• _Page text_:
'''

The heartbeat here does two things: it tells Temporal the activity is still alive (so a crashed worker is detected within HeartbeatTimeout, not StartToCloseTimeout), and it checkpoints progress so a retry can resume from where it left off rather than reprocessing from the beginning. Both are application-layer concerns. Neither requires platform intervention.

4. Workflow Determinism

This is the primitive that most teams underinvest in until they hit their first non-determinism error in production. Workflow code must be deterministic: given the same event history, the workflow function must always issue the same sequence of commands. The rules are straightforward but require active discipline:

// Non-deterministic: breaks replay

func BadWorkflow(ctx workflow.Context, req Request) error {

    if time.Now().Weekday() == time.Saturday {  // ✗ non-deterministic

        return workflow.ExecuteActivity(ctx, WeekendActivity, req).Get(ctx, nil)

    }

    return workflow.ExecuteActivity(ctx, WeekdayActivity, req).Get(ctx, nil)

}

// Deterministic: replay-safe

func GoodWorkflow(ctx workflow.Context, req Request) error {

    if workflow.Now(ctx).Weekday() == time.Saturday {  // ✓ replay-safe

        return workflow.ExecuteActivity(ctx, WeekendActivity, req).Get(ctx, nil)

    }

    return workflow.ExecuteActivity(ctx, WeekdayActivity, req).Get(ctx, nil)

}

Determinism is enforced at code review time, not at runtime. The platform team cannot catch a non-determinism bug in your workflow code during infrastructure monitoring. By the time it surfaces — as a stuck workflow in production — it is already an incident. This is why application teams must internalize the determinism rules, not treat them as a platform concern.

Building a Reliability Contract Between Teams

Decoupling does not mean the platform team disappears from the reliability conversation. It means the responsibilities are clearly partitioned so that each team owns what they can actually control. The following contract formalizes that partition.

Platform Team Owns Application Team Owns
Temporal cluster uptime and SLA Retry policies for every activity
Persistence layer health and capacity Timeout values matched to business SLOs
Worker infrastructure scaling Heartbeating on long-running activities
Namespace provisioning and access control Workflow determinism and versioning
TLS certificate management Compensation logic for partial failures
Cluster-level metrics and alerting Workflow-level metrics and alerting
Temporal SDK version upgrades Non-retryable error classification
Disaster recovery and backup Runbooks for workflow-specific incidents

The right column is entirely code. None of it requires a ticket to the platform team, a cluster configuration change, or an infrastructure deployment. Application teams can audit, test, and improve every item in that column on their own sprint cycle.

'''

• _Objective_: Copy everything from "if workflow.Now(ctx).Weekday() == time.Saturday" down to "a platform concern." in the Temporal reliability text, word for word.

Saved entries
'''

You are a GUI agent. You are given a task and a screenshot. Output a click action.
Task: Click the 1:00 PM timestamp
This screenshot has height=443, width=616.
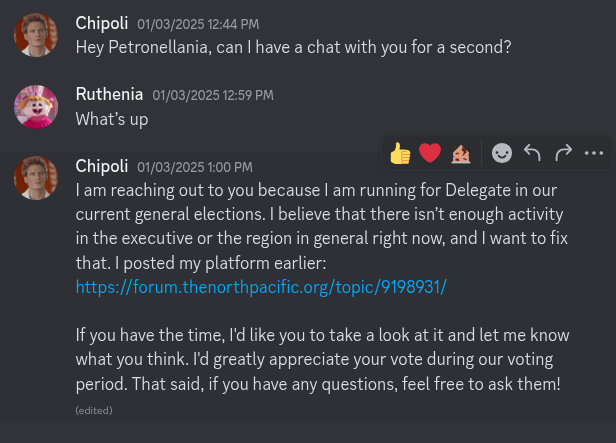click(x=195, y=167)
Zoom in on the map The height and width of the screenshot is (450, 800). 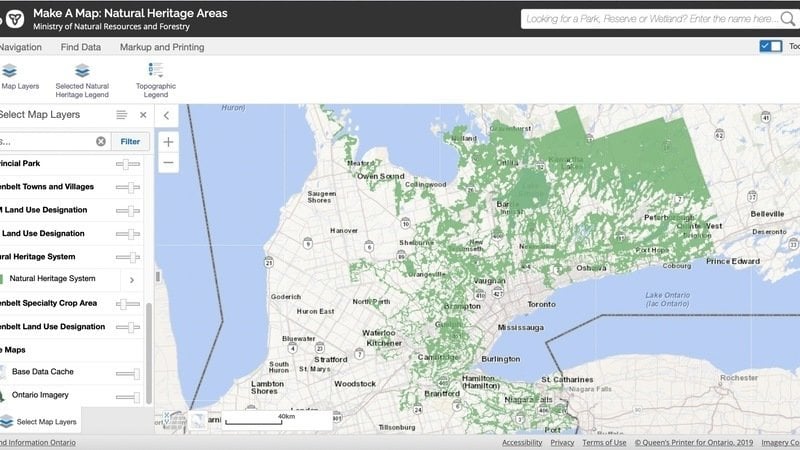tap(168, 142)
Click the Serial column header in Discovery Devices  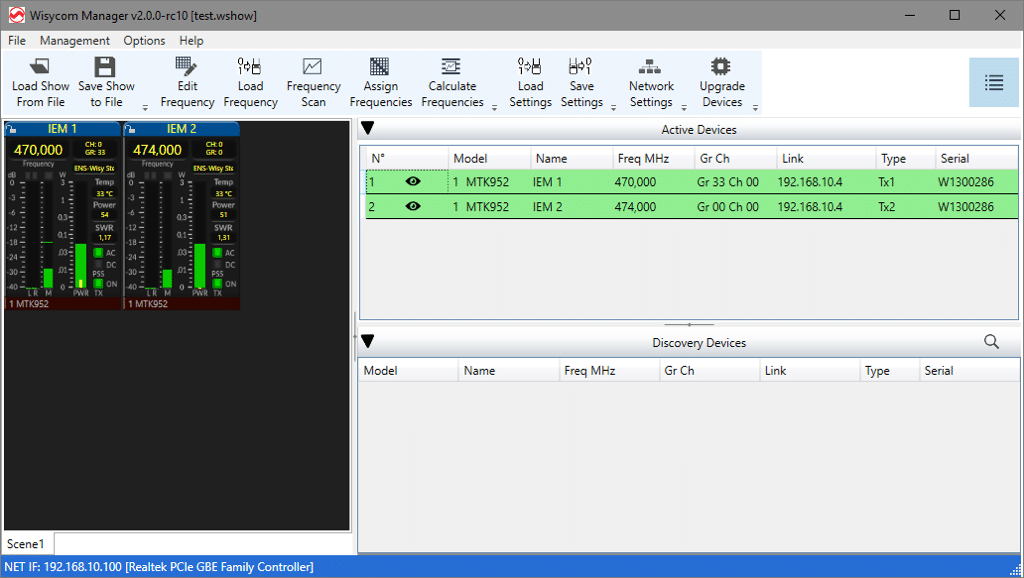tap(939, 371)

'''

• _Exercise result_:
if workflow.Now(ctx).Weekday() == time.Saturday {  // ✓ replay-safe

        return workflow.ExecuteActivity(ctx, WeekendActivity, req).Get(ctx, nil)

    }

    return workflow.ExecuteActivity(ctx, WeekdayActivity, req).Get(ctx, nil)

}

Determinism is enforced at code review time, not at runtime. The platform team cannot catch a non-determinism bug in your workflow code during infrastructure monitoring. By the time it surfaces — as a stuck workflow in production — it is already an incident. This is why application teams must internalize the determinism rules, not treat them as a platform concern.